#### TASK GOAL:
Rewrite the listing as a two-column CSV with the headers text and answer, starting with the line containing "Click the Twitter" and going on through the line containing "808x488 pixels. [x=31, y=389]". Give one row per text and its answer, put each field in double quotes, and replace any line breaks with spaces.

Data listing:
═══

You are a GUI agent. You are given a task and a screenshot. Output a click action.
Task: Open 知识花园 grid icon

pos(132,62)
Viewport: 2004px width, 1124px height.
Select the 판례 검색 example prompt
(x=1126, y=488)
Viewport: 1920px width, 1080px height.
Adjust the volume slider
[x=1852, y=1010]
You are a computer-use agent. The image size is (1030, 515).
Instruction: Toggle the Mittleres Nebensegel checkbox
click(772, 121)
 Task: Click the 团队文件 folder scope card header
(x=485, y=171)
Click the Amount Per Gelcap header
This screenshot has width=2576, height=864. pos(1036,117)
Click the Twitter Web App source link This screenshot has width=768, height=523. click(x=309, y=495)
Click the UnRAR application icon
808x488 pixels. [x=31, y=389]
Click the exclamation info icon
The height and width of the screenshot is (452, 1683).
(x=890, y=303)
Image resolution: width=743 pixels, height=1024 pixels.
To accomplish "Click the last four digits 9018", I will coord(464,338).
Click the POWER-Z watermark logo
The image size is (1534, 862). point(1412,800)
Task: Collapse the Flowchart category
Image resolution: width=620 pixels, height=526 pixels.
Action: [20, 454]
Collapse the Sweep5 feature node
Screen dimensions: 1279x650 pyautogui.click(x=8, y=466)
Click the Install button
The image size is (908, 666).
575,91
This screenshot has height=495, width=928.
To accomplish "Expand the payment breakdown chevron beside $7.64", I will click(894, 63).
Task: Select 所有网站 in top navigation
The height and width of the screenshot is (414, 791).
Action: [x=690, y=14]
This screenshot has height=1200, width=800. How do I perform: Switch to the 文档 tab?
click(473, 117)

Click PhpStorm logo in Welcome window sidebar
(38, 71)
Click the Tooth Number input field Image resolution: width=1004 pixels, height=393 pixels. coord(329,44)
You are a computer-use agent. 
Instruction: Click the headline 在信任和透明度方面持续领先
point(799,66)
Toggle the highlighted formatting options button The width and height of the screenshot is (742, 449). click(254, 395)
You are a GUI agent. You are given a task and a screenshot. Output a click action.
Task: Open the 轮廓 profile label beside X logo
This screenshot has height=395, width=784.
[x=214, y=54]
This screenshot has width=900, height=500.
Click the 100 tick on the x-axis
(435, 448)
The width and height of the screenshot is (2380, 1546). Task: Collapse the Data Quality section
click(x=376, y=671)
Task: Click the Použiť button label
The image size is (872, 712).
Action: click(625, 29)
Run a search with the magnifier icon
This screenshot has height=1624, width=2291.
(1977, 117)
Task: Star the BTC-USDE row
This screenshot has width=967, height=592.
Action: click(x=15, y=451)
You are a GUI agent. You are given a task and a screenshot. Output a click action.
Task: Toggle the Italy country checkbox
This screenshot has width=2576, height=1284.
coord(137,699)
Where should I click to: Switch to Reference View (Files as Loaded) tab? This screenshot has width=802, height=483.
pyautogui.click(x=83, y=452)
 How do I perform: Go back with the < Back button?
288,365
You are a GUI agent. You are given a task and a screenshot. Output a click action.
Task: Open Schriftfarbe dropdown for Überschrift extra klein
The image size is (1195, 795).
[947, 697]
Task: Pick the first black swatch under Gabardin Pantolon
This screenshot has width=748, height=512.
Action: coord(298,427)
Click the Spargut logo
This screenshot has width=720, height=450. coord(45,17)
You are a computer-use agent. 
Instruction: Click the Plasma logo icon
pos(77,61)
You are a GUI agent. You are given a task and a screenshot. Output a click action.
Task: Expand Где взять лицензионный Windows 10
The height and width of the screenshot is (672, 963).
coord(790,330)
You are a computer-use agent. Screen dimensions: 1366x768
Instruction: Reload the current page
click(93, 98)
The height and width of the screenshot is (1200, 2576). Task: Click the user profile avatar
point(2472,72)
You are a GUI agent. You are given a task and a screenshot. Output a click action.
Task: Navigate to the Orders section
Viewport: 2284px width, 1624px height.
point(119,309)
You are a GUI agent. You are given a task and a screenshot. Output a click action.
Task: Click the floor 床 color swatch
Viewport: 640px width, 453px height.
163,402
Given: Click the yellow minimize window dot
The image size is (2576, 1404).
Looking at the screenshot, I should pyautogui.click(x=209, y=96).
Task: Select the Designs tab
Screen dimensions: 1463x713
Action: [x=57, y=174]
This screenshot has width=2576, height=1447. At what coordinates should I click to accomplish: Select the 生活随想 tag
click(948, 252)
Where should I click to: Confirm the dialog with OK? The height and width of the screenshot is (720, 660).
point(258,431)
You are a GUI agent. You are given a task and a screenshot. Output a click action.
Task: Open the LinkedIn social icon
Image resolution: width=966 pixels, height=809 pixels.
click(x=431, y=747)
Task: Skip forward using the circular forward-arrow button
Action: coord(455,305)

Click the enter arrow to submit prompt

═══

#### ANSWER FOR THE TASK:
text,answer
"Click the Twitter Web App source link This screenshot has width=768, height=523.","click(x=309, y=495)"
"Click the UnRAR application icon","808x488 pixels. [x=31, y=389]"